An accompaniment that can be used in lots of situations. Both simple and delicious.

This recipe is in response to requests for my recipe for roasted garlic mashed sweet potatoes to accompany the Pork with Sundried Cherry and Shitake Mushroom Sauce recipe. They would also be great with sauteed turkey cutlets (I'd serve steamed fresh spinach with lemon butter as the vegetable).

First make roasted garlic. This can be done whenever - it keeps well in the fridge (as a matter of fact, make a few at a time - you can use it lots of ways - even just spread on bread).

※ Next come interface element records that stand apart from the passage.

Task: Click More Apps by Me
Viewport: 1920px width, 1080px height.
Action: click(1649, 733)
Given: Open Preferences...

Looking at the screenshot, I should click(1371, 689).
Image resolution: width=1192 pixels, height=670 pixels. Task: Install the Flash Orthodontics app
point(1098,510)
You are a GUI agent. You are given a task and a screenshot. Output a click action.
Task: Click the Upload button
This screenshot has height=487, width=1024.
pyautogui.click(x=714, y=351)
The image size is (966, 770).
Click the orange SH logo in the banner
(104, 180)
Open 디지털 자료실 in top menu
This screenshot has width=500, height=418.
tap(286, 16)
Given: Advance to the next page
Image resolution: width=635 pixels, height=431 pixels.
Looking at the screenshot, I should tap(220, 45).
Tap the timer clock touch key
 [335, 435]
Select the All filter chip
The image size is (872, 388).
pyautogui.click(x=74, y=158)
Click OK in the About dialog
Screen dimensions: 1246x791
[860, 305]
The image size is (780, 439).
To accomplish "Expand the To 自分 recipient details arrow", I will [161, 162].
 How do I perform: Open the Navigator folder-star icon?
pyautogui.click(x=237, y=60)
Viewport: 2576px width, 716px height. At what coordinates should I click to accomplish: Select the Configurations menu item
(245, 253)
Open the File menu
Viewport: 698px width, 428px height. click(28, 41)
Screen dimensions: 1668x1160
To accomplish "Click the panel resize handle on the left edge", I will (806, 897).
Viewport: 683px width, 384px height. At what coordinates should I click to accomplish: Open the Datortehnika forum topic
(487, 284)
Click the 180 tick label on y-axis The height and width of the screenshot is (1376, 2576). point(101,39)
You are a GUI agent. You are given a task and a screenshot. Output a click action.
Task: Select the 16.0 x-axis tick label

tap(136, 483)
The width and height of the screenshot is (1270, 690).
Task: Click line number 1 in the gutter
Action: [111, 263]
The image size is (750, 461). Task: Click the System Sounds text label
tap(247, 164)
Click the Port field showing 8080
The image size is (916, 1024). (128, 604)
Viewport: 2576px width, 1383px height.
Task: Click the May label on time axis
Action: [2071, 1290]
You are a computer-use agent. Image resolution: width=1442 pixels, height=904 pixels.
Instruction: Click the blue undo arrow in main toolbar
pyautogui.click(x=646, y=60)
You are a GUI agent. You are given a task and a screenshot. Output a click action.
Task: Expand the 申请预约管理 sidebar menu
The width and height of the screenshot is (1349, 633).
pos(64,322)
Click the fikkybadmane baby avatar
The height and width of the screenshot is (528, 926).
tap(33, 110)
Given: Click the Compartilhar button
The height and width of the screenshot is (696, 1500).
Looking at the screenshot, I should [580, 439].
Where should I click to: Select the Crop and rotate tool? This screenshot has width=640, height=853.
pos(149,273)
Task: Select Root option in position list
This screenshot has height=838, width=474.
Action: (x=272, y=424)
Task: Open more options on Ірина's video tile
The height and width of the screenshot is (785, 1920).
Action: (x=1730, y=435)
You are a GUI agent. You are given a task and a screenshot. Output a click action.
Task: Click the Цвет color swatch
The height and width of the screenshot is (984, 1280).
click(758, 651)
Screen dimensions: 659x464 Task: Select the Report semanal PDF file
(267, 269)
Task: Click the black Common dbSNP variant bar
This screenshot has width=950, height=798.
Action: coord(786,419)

Cut the top off whole, unpeeled garlic head (about 1/4 inch - just enough to cut the tips off the cloves). Drizzle lightly with olive oil and either place in baking pan or wrap loosely in foil. Bake in 250 degree oven for 40-50 minutes.

Bake potatoes in 425 degree oven for 1 hour or until tender (if cooking with the pork in 325 degree oven cook for 1 1/2 hours or so). Halve and scoop flesh into heavy saucepan. Mash. Squeeze roasted garlic into potatoes, add butter and mash while adding cream a little at a time. Add salt and white pepper.

This is an absolutely wonderful dish but to be alsolutely truthful I usually cheat when I make it. Since I often don't plan what I'm making for dinner until I get home from work, roasting garlic is the last thing I have time for. Instead I break down the head into individual cloves and peel them. Then very slowly simmer in a couple Tbsp of butter (about 10 minutes), then add about 3-4 Tbsp cream and salt and simmer, covered, over very low heat, for about 20 minutes. This mixture then gets mashed into the potatoes that have been mashed with additional butter (I'm not noted for being a low cal cook - if you're going to indulge do it right. Potatoes mashed with skim milk and butter substitute just don't cut it!)